The story of my mom’s burial actually started around a year before it took place, during my mom’s final visit to Israel to spend Sukkot with my family. While on a Chol HaMoed outing to a playground with my parents and younger kids, I noticed a large Charedi family, grandparents from abroad enjoying a nachas-filled visit with their married children and many grandchildren.
At one point, one of the married children called out, “Hi, Chana Jenny!” It turned out to be Brachie Miller, with whom I share a close friend in common.
Which led to her parents, Rabbi and Mrs. Rosenbaum from Baltimore, meeting my parents, Matthew and Gladys Freedman, from Baltimore. And they had a conversation about living in Baltimore and Yeshivas Ner Yisroel, where Rabbi Rosenbaum teaches, and which my parents had never seen, but were curious to hear more about.
A year and a bit later, my mom passed away. And I received an Email from Brachie. It turned out that Brachie’s mom, Mrs. Rosenbaum, was a volunteer with the Chevra Kadisha. And when she heard my mom had passed away, she said she would be happy to participate in her tahara, the washing and purification process preceding burial.
So that’s how a meeting at a playground in Israel ended up getting mom a Chevra Kadisha tahara in Baltimore.
When I got to the funeral home at 9:30 that Sunday morning, there were a bunch of Orthodox women there. I was wondering how these women knew my mom. But then one of them approached me and introduced herself as Brachie’s mom. With gentleness and sensitivity, she tore kriya with me. She and 6 other volunteers had arrived at the funeral home at 7:30 a.m. on a Sunday to perform the tahara for a woman all but one of them had never met.
And that was just the first step of an outpouring of chesed from the women (and especially the JewishMOMs) of Baltimore which left me feeling so cared for, so supported, so embraced throughout the shiva, even though I was thousands of miles from home.
At the cemetery, my mother’s beloved long-time rabbi, Rabbi Daniel Burg of Beth Am, invited each of us there to shovel dirt into the grave to bury mom. Rabbi Burg framed the burial very powerfully for me, reminding me that burying the dead is known as “Chesed Shel Emet”: True Kindness, because this is a kindness its recipient can never ever repay. For all of our lives, Rabbi Burg pointed out, mom had performed countless acts of kindness for each of us.

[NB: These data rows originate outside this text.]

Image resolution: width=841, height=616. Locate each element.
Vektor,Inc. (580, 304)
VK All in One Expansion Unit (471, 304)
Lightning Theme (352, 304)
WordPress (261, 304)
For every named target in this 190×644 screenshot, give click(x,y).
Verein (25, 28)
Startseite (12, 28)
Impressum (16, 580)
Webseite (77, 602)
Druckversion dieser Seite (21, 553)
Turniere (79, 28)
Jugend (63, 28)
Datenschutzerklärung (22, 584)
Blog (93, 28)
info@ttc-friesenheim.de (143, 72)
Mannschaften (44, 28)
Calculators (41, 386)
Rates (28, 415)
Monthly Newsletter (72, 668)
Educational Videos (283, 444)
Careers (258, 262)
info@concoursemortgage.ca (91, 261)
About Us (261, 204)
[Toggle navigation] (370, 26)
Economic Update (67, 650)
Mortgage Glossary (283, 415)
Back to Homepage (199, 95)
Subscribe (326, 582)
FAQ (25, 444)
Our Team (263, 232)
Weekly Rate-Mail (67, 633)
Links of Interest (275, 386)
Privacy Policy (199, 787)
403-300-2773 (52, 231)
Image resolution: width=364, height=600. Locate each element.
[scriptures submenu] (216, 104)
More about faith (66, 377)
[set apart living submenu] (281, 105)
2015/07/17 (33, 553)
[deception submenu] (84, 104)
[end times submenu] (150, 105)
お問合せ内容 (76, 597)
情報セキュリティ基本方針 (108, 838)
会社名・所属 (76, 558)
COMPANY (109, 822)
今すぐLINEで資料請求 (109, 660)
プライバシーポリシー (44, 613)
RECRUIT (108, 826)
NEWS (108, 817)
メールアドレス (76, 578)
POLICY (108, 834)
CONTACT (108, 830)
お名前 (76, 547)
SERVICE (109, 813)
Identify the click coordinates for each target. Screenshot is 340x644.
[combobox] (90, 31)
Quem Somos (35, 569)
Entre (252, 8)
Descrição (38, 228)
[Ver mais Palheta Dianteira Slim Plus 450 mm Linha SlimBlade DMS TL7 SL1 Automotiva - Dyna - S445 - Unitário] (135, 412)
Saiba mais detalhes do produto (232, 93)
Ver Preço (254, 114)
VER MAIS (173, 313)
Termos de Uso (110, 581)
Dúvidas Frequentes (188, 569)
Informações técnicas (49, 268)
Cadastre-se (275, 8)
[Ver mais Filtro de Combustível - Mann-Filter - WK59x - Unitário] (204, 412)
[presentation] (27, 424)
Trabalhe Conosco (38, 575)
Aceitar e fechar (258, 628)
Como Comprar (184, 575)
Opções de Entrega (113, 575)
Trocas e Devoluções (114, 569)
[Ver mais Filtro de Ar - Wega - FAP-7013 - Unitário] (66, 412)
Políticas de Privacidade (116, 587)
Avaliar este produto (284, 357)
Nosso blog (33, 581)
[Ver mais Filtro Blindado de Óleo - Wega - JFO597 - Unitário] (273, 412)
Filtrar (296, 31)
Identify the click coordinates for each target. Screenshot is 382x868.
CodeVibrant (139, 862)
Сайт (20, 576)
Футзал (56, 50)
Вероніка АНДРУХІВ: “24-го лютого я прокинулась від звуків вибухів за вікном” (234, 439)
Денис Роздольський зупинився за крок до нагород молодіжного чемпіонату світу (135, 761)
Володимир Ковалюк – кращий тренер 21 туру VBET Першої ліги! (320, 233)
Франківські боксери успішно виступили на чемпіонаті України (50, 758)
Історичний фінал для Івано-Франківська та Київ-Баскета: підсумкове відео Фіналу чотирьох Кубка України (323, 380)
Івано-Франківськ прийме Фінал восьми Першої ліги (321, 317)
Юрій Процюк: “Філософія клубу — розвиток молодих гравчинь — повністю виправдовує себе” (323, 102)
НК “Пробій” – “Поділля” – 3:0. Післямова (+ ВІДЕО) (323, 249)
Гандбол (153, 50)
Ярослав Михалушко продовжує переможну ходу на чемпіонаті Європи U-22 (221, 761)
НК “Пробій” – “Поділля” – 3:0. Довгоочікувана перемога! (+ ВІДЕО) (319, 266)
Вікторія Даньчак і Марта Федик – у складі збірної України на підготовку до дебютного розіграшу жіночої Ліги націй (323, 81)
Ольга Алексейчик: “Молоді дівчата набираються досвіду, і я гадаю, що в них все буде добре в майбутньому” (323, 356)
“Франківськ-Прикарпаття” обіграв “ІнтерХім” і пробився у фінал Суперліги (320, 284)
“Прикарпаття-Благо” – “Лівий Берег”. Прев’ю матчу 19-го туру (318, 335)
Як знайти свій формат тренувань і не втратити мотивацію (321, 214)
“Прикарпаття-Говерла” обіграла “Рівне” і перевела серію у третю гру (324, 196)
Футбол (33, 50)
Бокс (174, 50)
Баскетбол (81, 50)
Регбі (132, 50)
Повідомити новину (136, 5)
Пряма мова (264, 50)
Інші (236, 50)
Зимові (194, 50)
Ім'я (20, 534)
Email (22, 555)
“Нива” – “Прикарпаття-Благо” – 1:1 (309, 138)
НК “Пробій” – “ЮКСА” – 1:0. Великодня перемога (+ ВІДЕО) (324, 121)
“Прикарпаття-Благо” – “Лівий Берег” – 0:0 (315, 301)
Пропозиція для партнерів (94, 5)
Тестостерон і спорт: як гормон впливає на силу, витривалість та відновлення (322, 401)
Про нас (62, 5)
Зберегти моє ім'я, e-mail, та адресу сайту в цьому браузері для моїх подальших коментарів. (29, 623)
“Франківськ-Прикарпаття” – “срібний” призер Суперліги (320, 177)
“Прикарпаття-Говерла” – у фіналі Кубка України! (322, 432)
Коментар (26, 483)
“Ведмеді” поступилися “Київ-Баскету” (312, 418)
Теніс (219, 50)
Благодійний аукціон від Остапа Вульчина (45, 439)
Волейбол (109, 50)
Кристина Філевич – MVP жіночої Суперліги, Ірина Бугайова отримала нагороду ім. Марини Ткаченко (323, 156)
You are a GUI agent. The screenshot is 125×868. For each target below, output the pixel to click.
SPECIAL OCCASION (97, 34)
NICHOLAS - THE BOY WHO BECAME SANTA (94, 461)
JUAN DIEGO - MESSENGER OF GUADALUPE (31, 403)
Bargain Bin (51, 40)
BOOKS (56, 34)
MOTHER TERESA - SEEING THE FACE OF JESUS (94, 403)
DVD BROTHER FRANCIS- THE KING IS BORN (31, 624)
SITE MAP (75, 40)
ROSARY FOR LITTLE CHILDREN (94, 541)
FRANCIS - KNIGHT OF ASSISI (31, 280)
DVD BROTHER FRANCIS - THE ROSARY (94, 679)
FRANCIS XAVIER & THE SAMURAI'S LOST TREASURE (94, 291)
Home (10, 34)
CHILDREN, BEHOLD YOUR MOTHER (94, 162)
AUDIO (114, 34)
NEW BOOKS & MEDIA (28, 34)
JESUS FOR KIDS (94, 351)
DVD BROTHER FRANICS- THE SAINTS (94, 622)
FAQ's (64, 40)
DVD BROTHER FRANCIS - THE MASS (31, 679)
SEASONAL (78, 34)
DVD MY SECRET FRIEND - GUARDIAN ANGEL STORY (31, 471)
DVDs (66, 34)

And this was our chance to finally perform this ultimate act of kindness for her, a kindness performed completely for its own sake, knowing mom would never be able to pay us back.
So as I placed 3 shovels-full of dirt into her grave, I whispered silently, “Mom, thank you for everything you gave me, since the day I was born. You gave me life. And you always supported me, no matter what. I can never repay everything you did for me. And now I am doing this final kindness for you.”
Experiencing these traditions 1st hand, rather than seeing another person going through them, enabled me to see the sensitivity, the humaneness, the beauty even, of a Jewish burial. And to realize that this is what I want for myself also, when the time comes.